As is probably obvious, it didn't take me too long to realise I was just listening to the wrong stuff where New York was concerned, and The Infamous was amongst the more simultaneously terrifying and exciting affirmations of this realisation. Twenty years later it still sounds like one of the hardest records ever made, definitely in rap terms, and certainly up there with Illmatic, Ready to Die and other more generally willingly acknowledged masterpieces. Survival of the Fittest, Temperature's Rising and Shook Ones would alone be enough to support its status, but there's a whole hour of this seriously hungry shit, and every last toot and fart of such power as to make the act of writing about it more or less redundant.

Wednesday, 1 April 2015

Konstruktivists - Destiny Drive (2015)

To continue my ongoing and impartiality-free series of reviews of work by bands of which I was once a member, and books from the same people who publish my own shit, here's Konstruktivists once again. I may no longer spend my evenings stood next to Glenn whilst playing an accordion, but I was invited to contribute cover artwork to this one, alongside a couple of other people, the idea being that whichever submission worked best would be chosen. I was actually a little peeved when they rejected my crayon drawing of Glenn chuckling away in a tree, trousers down as he poops out a log onto the head of a pissed-off looking Boyd Rice dressed as Adolf Hitler, but never mind.

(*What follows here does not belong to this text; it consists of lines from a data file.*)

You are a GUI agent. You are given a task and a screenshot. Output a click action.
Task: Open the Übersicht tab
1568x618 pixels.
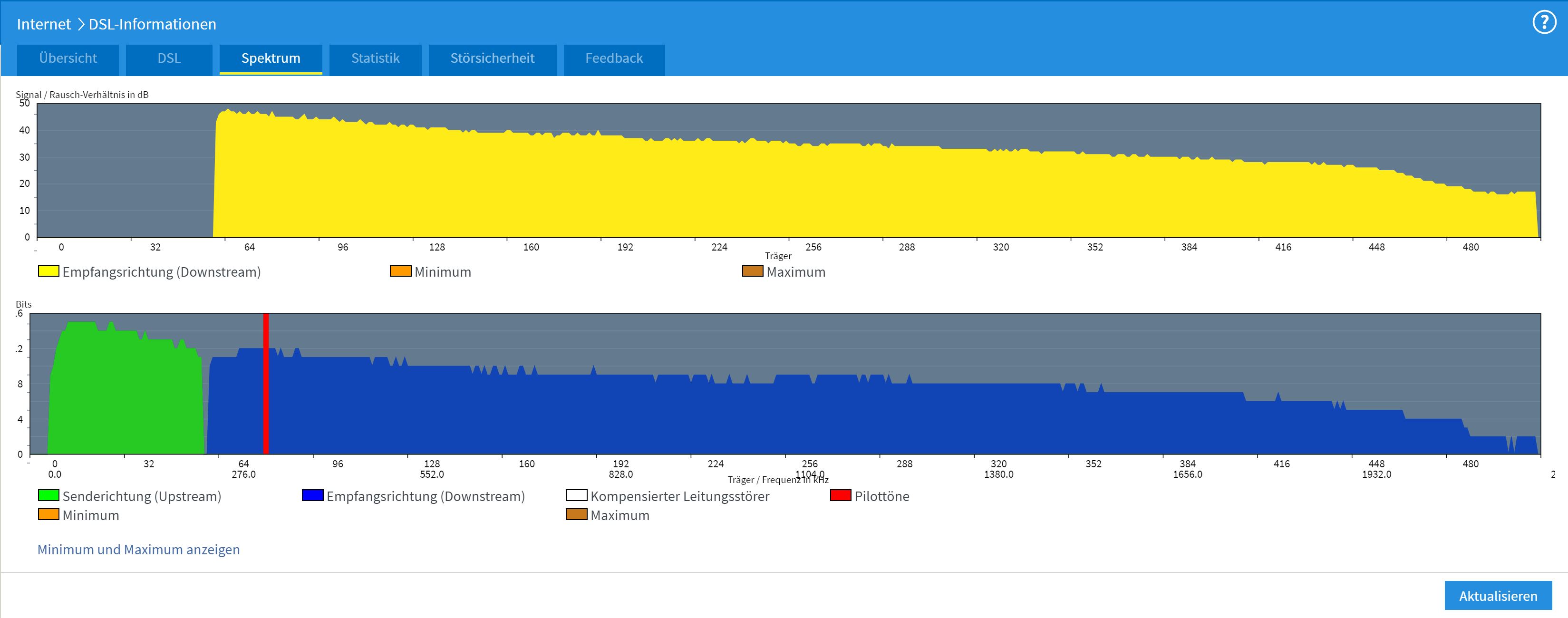tap(68, 58)
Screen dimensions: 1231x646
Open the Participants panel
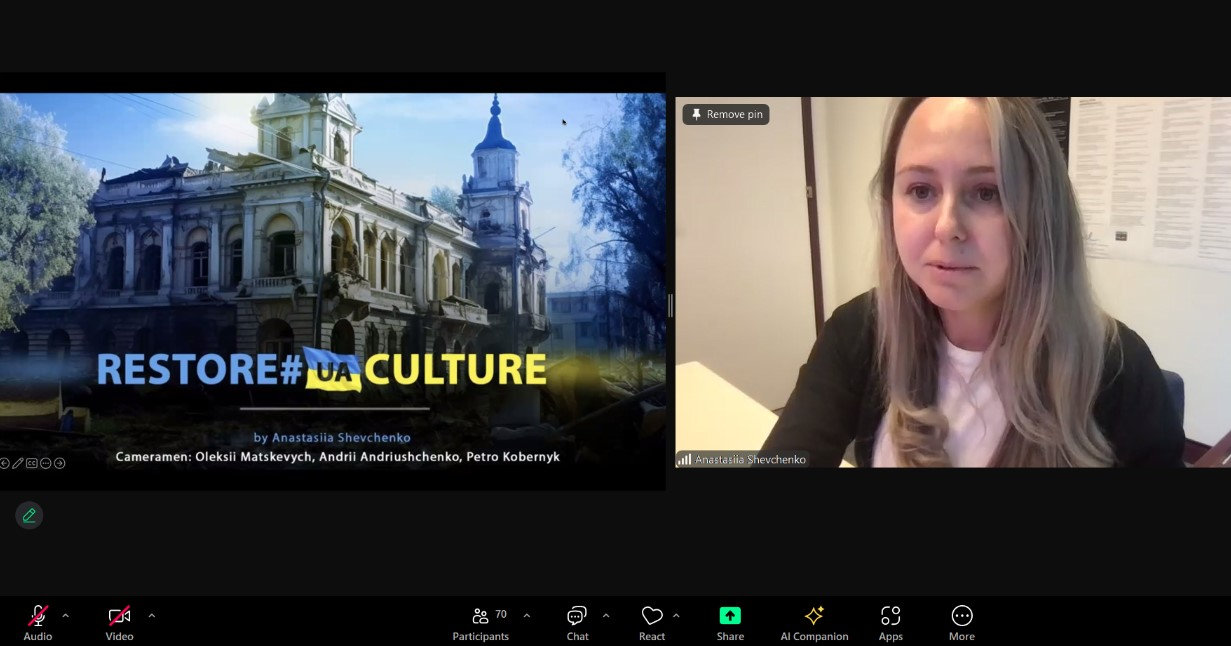[481, 623]
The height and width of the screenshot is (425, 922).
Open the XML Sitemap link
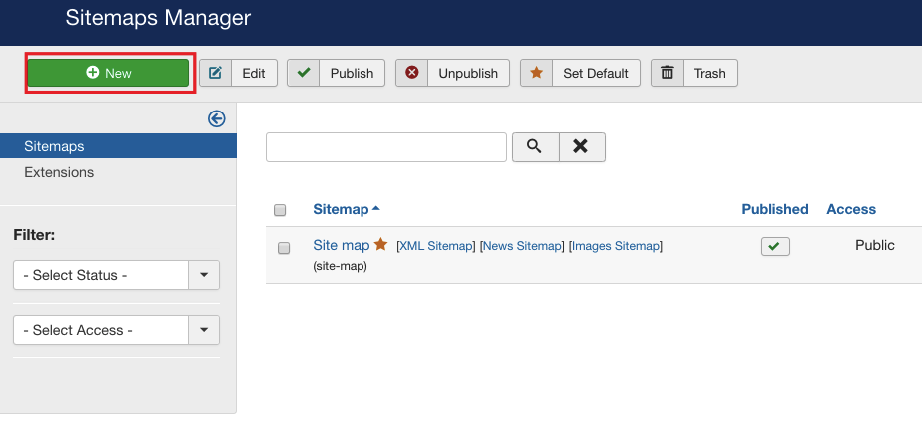(x=435, y=246)
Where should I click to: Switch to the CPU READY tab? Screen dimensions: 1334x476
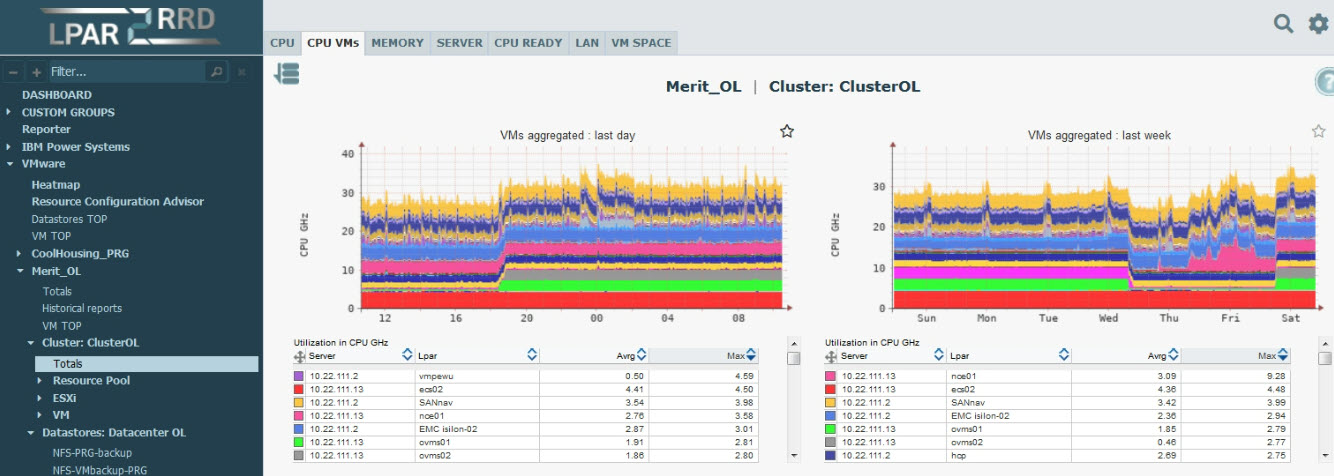(x=528, y=43)
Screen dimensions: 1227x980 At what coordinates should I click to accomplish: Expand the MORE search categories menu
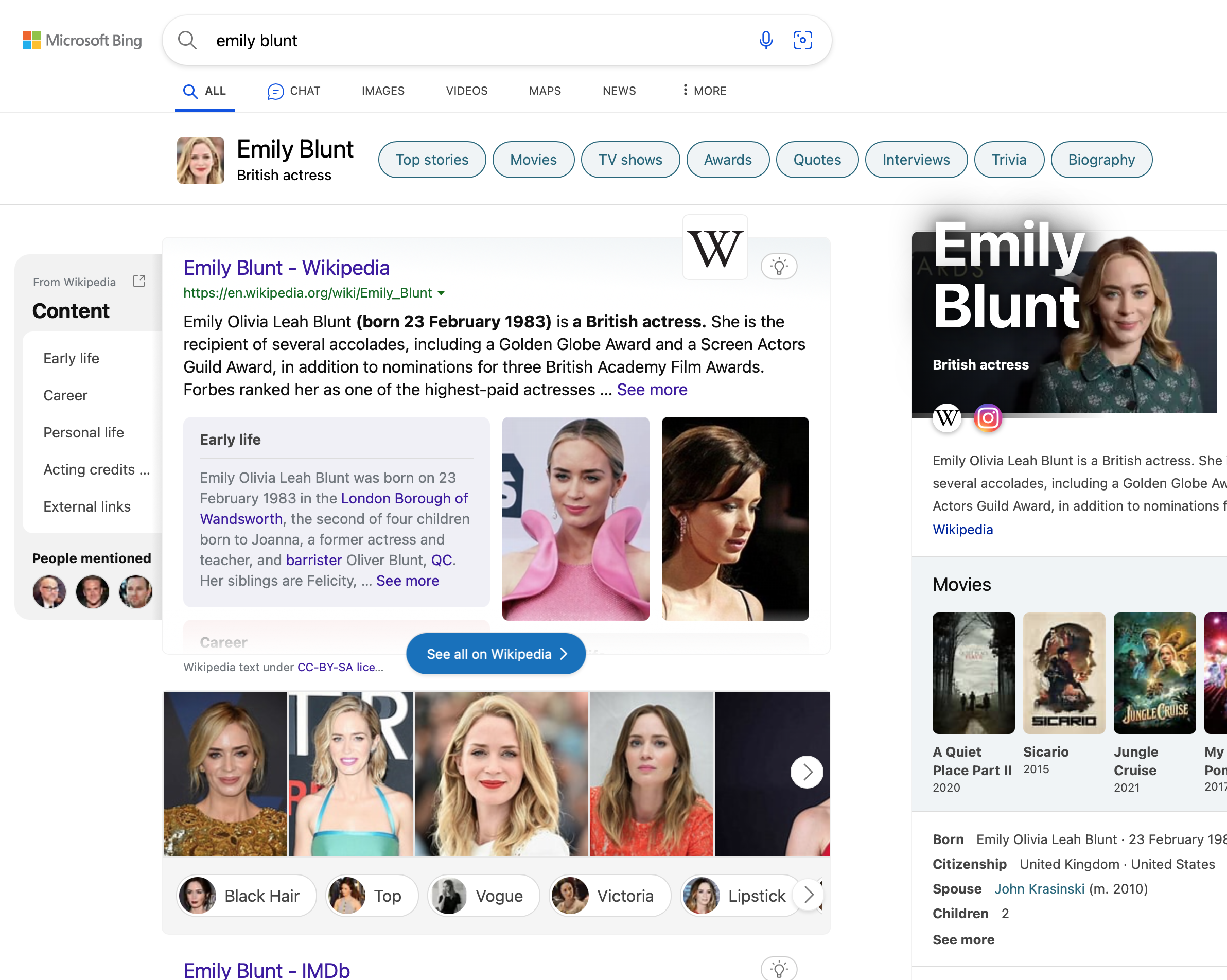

Anyway, aside from a collection of early tapes released as a double album a couple of years back, this is Konstruktivists' first proper vinyl album since Glennascaul way back whenever that was, and either Glenn and Mark have really upped their game of late, or Konstruktivists just make a lot more sense pressed onto a big fat slab of hard - and blood red, I couldn't help but notice - wax, because this is probably the best thing they've done since Psykho Genetika; in fact it may be the best thing Glenn has done, full-stop. In my view, Glenn's music tends to be at its finest when he's working with people who aren't busily trying to sound like someone else, persons tagging along for the sheer thrill of atmospheric noise and seeing what the hell will happen next, and whose criteria for success reaches a bit further than how closely the end result resembles fucking Borghesia.

Cough. Cough.

Anyway, to get to the point, Mark Crumby clearly fits this sonic bill, and so everyone involved brings the best out of everyone else. Like the greatest of Konstruktivists' music, Destiny Drive has a strong element of soundtrack, a certain dramatic tension going beyond the bog standard efforts of just wacking the decay setting of the reverb up to five minutes and thus leaving more free time in which to sift through the usual Blade Runner samples like every other fucker and his milkman. This is something more theatrical, more European and less industrial by the usual terms, and Glenn is afforded full reign to vent his love of characters darkly drawn within the grooves - much more akin to the legacy of Yello, Tuxedo Moon, or even the Residents than you might have suspected. Destiny Drive is closer to a performance than any conventional soundscape, I suppose fulfilling the promise of tracks such as Housewife's Choice - music as narrative, more than just a beat and a feeling. I know I'm biased, but I really never anticipated this record being anything like this good.

Annoyingly, the cover artwork is also fantastic, and I can see why it was picked over the thing I came up with; so darn, but also yay!